Top of Material provided

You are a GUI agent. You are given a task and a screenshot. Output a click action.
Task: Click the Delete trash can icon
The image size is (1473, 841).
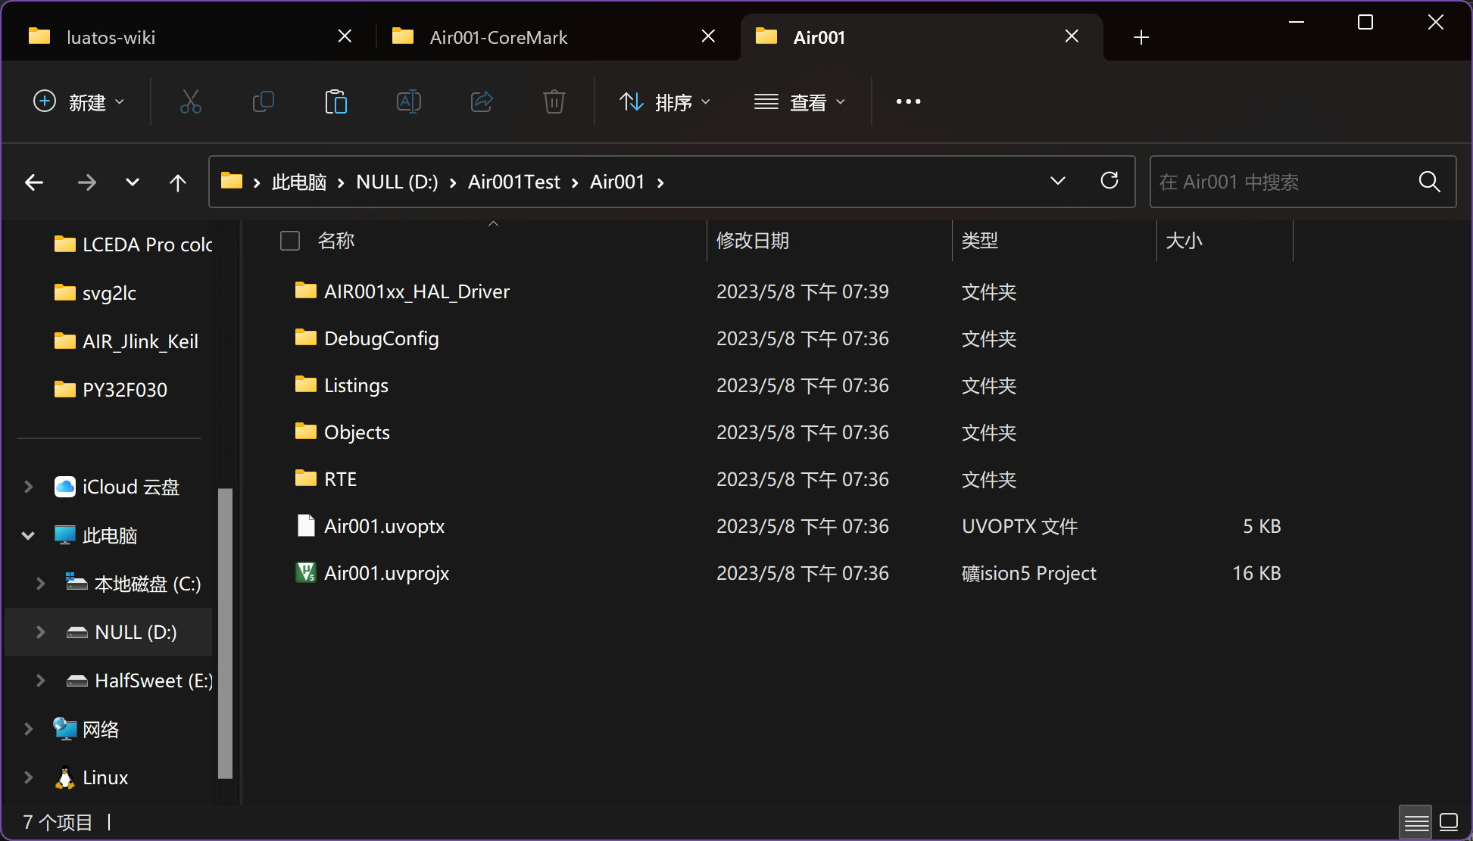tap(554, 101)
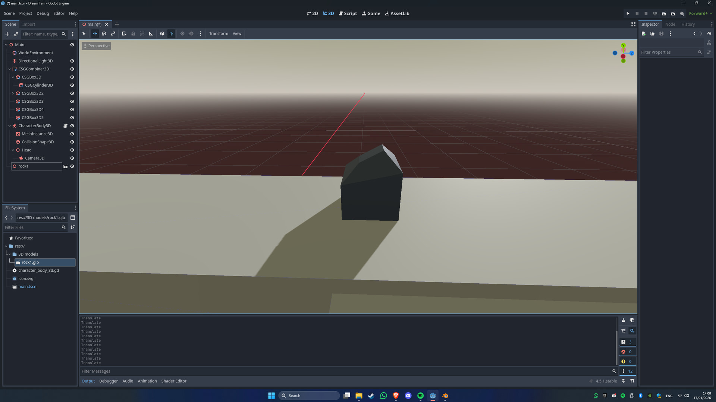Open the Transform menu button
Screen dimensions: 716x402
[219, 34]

Bottom of Material provided

Directions: All of the entries above should be retyped exactly, with the pictures left out.

Written answer:
You are a GUI agent. You are given a task and a screenshot. Output a click action.
Task: Click the Delete trash can icon
The image size is (1473, 841).
tap(554, 101)
Open the Transform menu button
Screen dimensions: 716x402
[219, 34]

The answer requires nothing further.